═════ Listed entries

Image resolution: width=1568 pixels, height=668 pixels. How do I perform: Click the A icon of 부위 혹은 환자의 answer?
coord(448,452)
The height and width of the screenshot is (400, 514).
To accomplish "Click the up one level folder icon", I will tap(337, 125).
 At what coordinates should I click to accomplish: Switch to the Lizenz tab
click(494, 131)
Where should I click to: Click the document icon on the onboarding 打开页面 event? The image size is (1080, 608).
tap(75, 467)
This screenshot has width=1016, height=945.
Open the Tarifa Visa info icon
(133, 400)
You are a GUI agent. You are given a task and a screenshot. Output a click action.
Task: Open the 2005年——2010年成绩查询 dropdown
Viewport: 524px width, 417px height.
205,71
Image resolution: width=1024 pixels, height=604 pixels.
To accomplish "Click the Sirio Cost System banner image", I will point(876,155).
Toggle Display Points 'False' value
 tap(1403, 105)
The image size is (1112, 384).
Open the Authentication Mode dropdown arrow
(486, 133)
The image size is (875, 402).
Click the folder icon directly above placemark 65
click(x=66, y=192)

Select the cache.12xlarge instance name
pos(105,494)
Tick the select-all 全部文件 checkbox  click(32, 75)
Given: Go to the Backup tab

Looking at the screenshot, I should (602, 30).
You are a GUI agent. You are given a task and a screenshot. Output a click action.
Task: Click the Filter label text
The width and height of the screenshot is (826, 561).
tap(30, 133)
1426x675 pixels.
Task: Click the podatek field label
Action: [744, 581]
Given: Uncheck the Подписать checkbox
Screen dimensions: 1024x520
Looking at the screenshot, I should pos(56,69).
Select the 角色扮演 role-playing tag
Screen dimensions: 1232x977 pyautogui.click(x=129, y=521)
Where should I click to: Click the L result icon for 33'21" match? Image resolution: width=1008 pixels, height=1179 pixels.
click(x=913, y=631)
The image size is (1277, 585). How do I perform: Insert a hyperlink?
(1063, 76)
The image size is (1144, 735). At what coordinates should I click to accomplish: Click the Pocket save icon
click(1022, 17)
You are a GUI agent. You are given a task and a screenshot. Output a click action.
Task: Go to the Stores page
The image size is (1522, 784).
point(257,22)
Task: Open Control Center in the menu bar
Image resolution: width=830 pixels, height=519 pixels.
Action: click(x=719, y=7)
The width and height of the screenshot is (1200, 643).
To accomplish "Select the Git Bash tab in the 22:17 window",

══════════

Prompt
Please give back all of the material above exactly as it was written.

Expected answer
Image resolution: width=1568 pixels, height=668 pixels. How do I perform: Click the A icon of 부위 혹은 환자의 answer?
coord(448,452)
The height and width of the screenshot is (400, 514).
To accomplish "Click the up one level folder icon", I will tap(337, 125).
 At what coordinates should I click to accomplish: Switch to the Lizenz tab
click(494, 131)
Where should I click to: Click the document icon on the onboarding 打开页面 event? The image size is (1080, 608).
tap(75, 467)
This screenshot has width=1016, height=945.
Open the Tarifa Visa info icon
(133, 400)
You are a GUI agent. You are given a task and a screenshot. Output a click action.
Task: Open the 2005年——2010年成绩查询 dropdown
Viewport: 524px width, 417px height.
205,71
Image resolution: width=1024 pixels, height=604 pixels.
To accomplish "Click the Sirio Cost System banner image", I will point(876,155).
Toggle Display Points 'False' value
 tap(1403, 105)
The image size is (1112, 384).
Open the Authentication Mode dropdown arrow
(486, 133)
The image size is (875, 402).
Click the folder icon directly above placemark 65
click(x=66, y=192)

Select the cache.12xlarge instance name
pos(105,494)
Tick the select-all 全部文件 checkbox  click(32, 75)
Given: Go to the Backup tab

Looking at the screenshot, I should (602, 30).
You are a GUI agent. You are given a task and a screenshot. Output a click action.
Task: Click the Filter label text
The width and height of the screenshot is (826, 561).
tap(30, 133)
1426x675 pixels.
Task: Click the podatek field label
Action: [744, 581]
Given: Uncheck the Подписать checkbox
Screen dimensions: 1024x520
Looking at the screenshot, I should pos(56,69).
Select the 角色扮演 role-playing tag
Screen dimensions: 1232x977 pyautogui.click(x=129, y=521)
Where should I click to: Click the L result icon for 33'21" match? Image resolution: width=1008 pixels, height=1179 pixels.
click(x=913, y=631)
The image size is (1277, 585). How do I perform: Insert a hyperlink?
(1063, 76)
The image size is (1144, 735). At what coordinates should I click to accomplish: Click the Pocket save icon
click(1022, 17)
You are a GUI agent. You are given a task and a screenshot. Output a click action.
Task: Go to the Stores page
The image size is (1522, 784).
point(257,22)
Task: Open Control Center in the menu bar
Image resolution: width=830 pixels, height=519 pixels.
Action: click(x=719, y=7)
The width and height of the screenshot is (1200, 643).
To accomplish "Select the Git Bash tab in the 22:17 window",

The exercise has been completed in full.